- [Data supplied]
■ ■ ■ ■

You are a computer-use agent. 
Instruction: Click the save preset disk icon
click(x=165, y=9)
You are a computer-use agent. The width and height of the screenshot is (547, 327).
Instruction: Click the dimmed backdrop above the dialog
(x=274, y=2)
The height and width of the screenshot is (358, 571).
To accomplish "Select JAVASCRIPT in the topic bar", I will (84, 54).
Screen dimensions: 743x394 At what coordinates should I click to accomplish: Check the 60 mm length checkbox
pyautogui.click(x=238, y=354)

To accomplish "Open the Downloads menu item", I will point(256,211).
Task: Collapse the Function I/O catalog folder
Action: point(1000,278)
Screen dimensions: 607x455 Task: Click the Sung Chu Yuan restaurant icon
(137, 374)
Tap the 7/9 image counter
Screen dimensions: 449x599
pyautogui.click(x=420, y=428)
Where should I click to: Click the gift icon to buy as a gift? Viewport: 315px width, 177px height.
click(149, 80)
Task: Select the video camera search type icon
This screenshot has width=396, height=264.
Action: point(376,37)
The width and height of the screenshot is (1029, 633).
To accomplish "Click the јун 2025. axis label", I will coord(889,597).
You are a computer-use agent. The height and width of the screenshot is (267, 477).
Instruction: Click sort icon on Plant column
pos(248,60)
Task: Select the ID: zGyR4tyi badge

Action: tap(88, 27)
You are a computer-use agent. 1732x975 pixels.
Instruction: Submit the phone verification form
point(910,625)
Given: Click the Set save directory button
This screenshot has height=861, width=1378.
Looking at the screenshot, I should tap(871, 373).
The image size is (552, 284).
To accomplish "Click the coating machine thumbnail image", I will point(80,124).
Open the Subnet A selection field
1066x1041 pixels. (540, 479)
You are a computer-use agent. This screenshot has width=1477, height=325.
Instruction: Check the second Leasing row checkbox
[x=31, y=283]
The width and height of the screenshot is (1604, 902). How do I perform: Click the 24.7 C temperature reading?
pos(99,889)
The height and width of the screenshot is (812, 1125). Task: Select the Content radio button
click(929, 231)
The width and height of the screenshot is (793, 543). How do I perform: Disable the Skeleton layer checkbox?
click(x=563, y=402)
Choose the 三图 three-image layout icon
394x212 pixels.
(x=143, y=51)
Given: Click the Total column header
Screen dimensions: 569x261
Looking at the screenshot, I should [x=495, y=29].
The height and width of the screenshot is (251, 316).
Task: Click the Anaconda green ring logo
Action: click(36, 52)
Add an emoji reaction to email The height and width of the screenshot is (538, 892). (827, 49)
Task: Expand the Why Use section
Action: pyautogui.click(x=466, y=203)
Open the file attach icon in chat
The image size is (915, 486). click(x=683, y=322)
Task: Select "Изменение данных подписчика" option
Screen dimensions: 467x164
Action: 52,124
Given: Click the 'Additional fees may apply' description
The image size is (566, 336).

■ ■ ■ ■

- [Task instructions] Print the material in full, exactly as written.

- [Task result]
You are a computer-use agent. 
Instruction: Click the save preset disk icon
click(x=165, y=9)
You are a computer-use agent. The width and height of the screenshot is (547, 327).
Instruction: Click the dimmed backdrop above the dialog
(x=274, y=2)
The height and width of the screenshot is (358, 571).
To accomplish "Select JAVASCRIPT in the topic bar", I will (84, 54).
Screen dimensions: 743x394 At what coordinates should I click to accomplish: Check the 60 mm length checkbox
pyautogui.click(x=238, y=354)

To accomplish "Open the Downloads menu item", I will point(256,211).
Task: Collapse the Function I/O catalog folder
Action: point(1000,278)
Screen dimensions: 607x455 Task: Click the Sung Chu Yuan restaurant icon
(137, 374)
Tap the 7/9 image counter
Screen dimensions: 449x599
pyautogui.click(x=420, y=428)
Where should I click to: Click the gift icon to buy as a gift? Viewport: 315px width, 177px height.
click(149, 80)
Task: Select the video camera search type icon
This screenshot has width=396, height=264.
Action: point(376,37)
The width and height of the screenshot is (1029, 633).
To accomplish "Click the јун 2025. axis label", I will coord(889,597).
You are a computer-use agent. The height and width of the screenshot is (267, 477).
Instruction: Click sort icon on Plant column
pos(248,60)
Task: Select the ID: zGyR4tyi badge

Action: tap(88, 27)
You are a computer-use agent. 1732x975 pixels.
Instruction: Submit the phone verification form
point(910,625)
Given: Click the Set save directory button
This screenshot has height=861, width=1378.
Looking at the screenshot, I should tap(871, 373).
The image size is (552, 284).
To accomplish "Click the coating machine thumbnail image", I will point(80,124).
Open the Subnet A selection field
1066x1041 pixels. (540, 479)
You are a computer-use agent. This screenshot has width=1477, height=325.
Instruction: Check the second Leasing row checkbox
[x=31, y=283]
The width and height of the screenshot is (1604, 902). How do I perform: Click the 24.7 C temperature reading?
pos(99,889)
The height and width of the screenshot is (812, 1125). Task: Select the Content radio button
click(929, 231)
The width and height of the screenshot is (793, 543). How do I perform: Disable the Skeleton layer checkbox?
click(x=563, y=402)
Choose the 三图 three-image layout icon
394x212 pixels.
(x=143, y=51)
Given: Click the Total column header
Screen dimensions: 569x261
Looking at the screenshot, I should [x=495, y=29].
The height and width of the screenshot is (251, 316).
Task: Click the Anaconda green ring logo
Action: click(36, 52)
Add an emoji reaction to email The height and width of the screenshot is (538, 892). (827, 49)
Task: Expand the Why Use section
Action: pyautogui.click(x=466, y=203)
Open the file attach icon in chat
The image size is (915, 486). click(x=683, y=322)
Task: Select "Изменение данных подписчика" option
Screen dimensions: 467x164
Action: 52,124
Given: Click the 'Additional fees may apply' description
The image size is (566, 336).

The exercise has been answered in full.